Clinical Applications and Validation
We successfully applied our trustworthy AI framework to real medical challenges. Most notably, we developed a tool for identifying cancer subtypes and applied and validated this system for classifying lymphoma patients (DLBCL), to help doctors identify which patients might benefit from specific treatments. This demonstrates that our approach works effectively in actual clinical settings.
Advanced Methods for Predictions and Uncertainty Quantification
Beyond diagnosis, we are currently developing novel methods for predicting patient outcomes over time. Our survival models will provide predictions about treatment outcomes while communicating their uncertainty.
A significant achievement was extending our calibration framework beyond classification tasks. We introduced a novel bias-variance-covariance decomposition of kernel scores applicable to generative models, published at ICML 2024. This theoretical advance provides a unified framework for uncertainty quantification across diverse AI architectures, including large language models and image generation systems. This helps clinicians understand when to trust AI recommendations versus relying on their clinical expertise.
Setting International Standards
Our work contributed to new international recommendations for evaluating medical AI, published in Nature Methods. By leading the calibration component of this community-wide effort, we helped establish standards that influence how practitioners worldwide assess whether AI tools are safe and effective.
Progress Toward Project Goals
These achievements represent significant progress toward creating AI tools that enhance rather than replace clinical expertise. By developing methods to quantify and improve AI trustworthiness, we are bridging the gap between research results and practical tools that have the potential to improve patient care.

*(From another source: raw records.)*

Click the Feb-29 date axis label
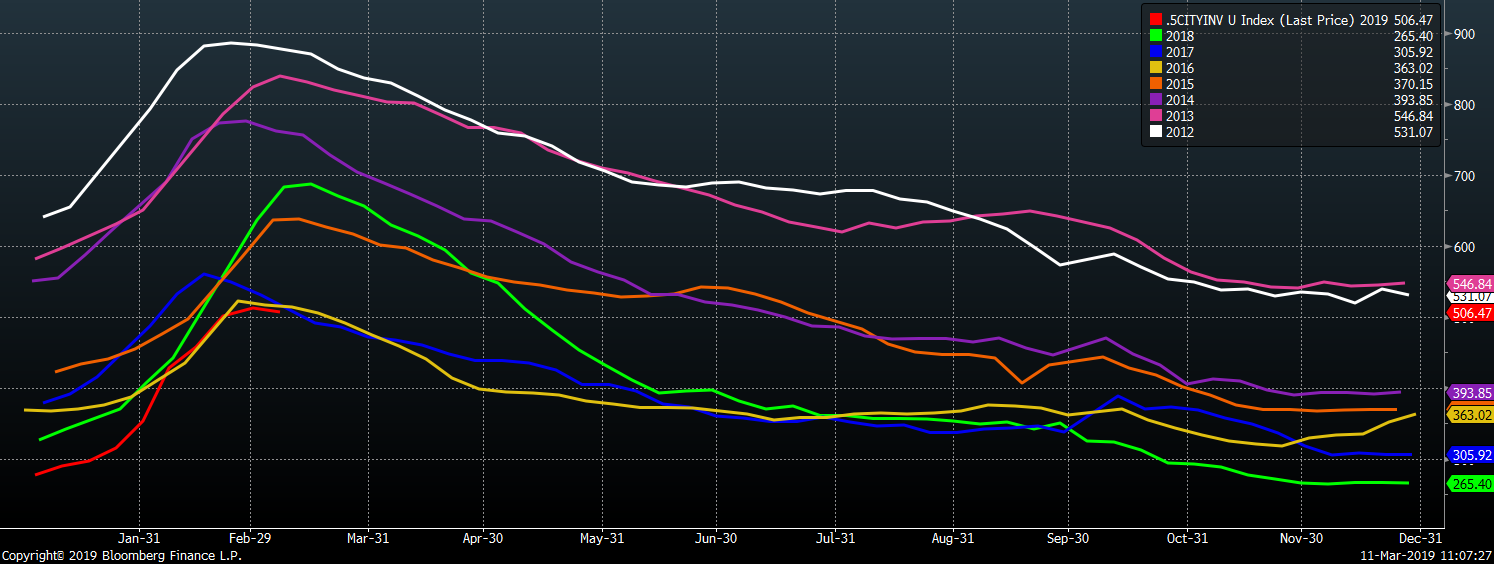The image size is (1494, 564). (x=253, y=538)
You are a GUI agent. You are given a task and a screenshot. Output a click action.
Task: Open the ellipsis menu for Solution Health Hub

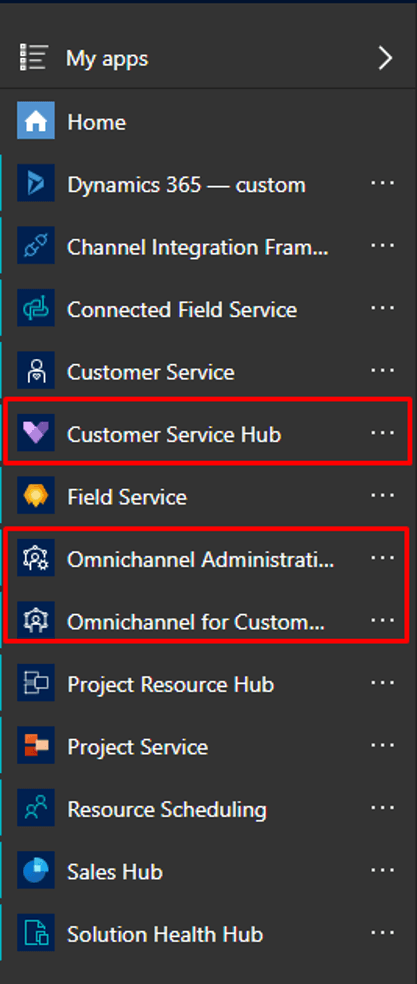382,933
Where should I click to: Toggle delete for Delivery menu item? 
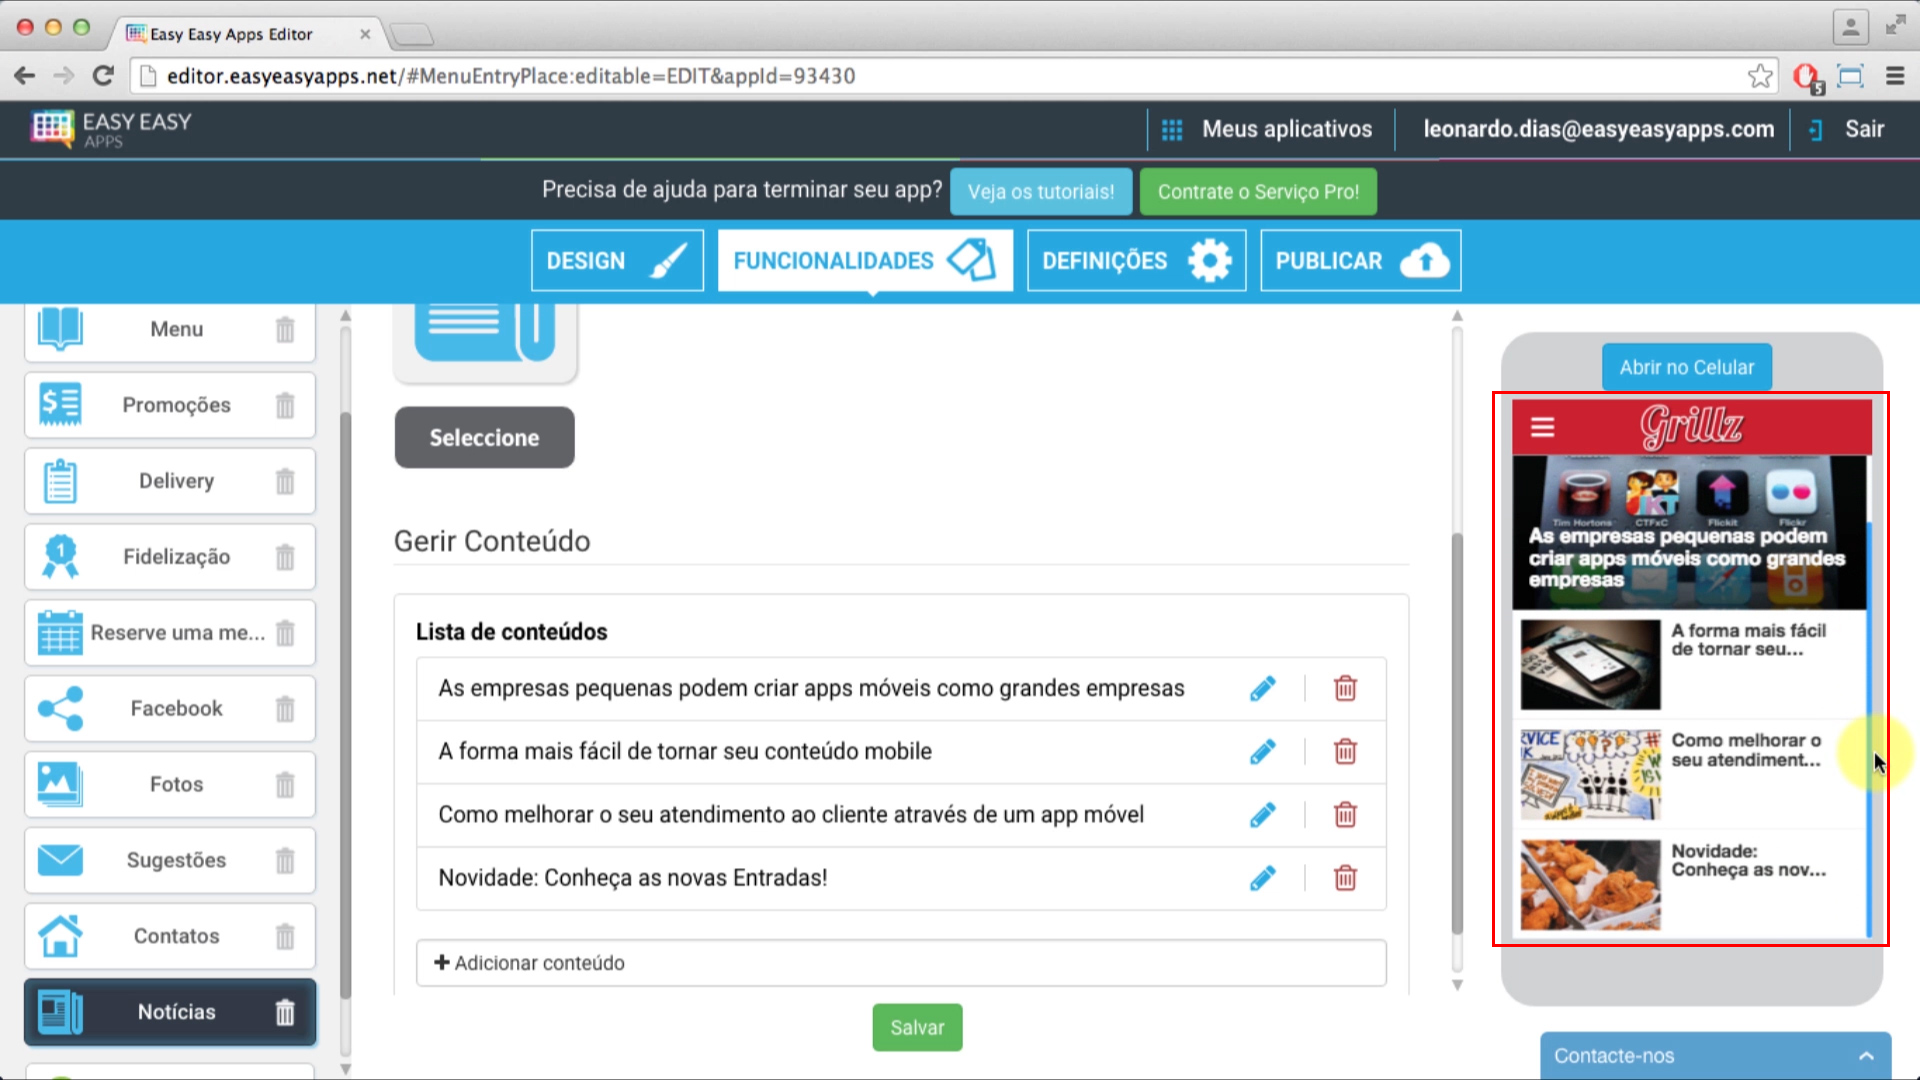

The TAIPO project has yielded significant results with strong potential for clinical impact. Our ModelAuditor toolkit provides a comprehensive solution for evaluating AI trustworthiness under real-world clinical conditions, addressing a critical barrier to adoption. The discovery that foundation models for classification exhibit fundamentally different calibration properties has implications beyond our project, potentially influencing how AI is deployed across diverse use cases.
Our theoretical advances, particularly the bias-variance-covariance decomposition (ICML 2024), establish a mathematical foundation for uncertainty quantification across diverse AI architectures, applicable to large language models and generative image models. The clinical validation for lymphoma patient stratification (currently in revision) demonstrates real-world impact.
Our contributions to the Metrics Reloaded recommendations (Nature Methods 2024) ensure our research directly influences international standards for medical AI evaluation, reaching thousands of practitioners worldwide. This work was the basis for ModelAuditor.
Key Needs for Further Uptake
Regulatory Integration: Engagement with regulatory bodies (EMA) would help to establish formal standards for AI trustworthiness evaluation based on our frameworks.
Multi-center Validation: While our lymphoma application shows promise, broader clinical validation across multiple institutions is needed to demonstrate generalizability.
Clinical System Integration: Seamless integration with existing hospital IT infrastructure remains challenging. Partnerships with EHR vendors would help to embed our tools into clinical workflows.
Commercialization Strategy: We are exploring spin-off opportunities for our software tools while maintaining open-source components for academic use.
Continued Research: The rapid evolution of AI architectures, particularly multimodal foundation models, requires sustained research efforts to maintain relevance.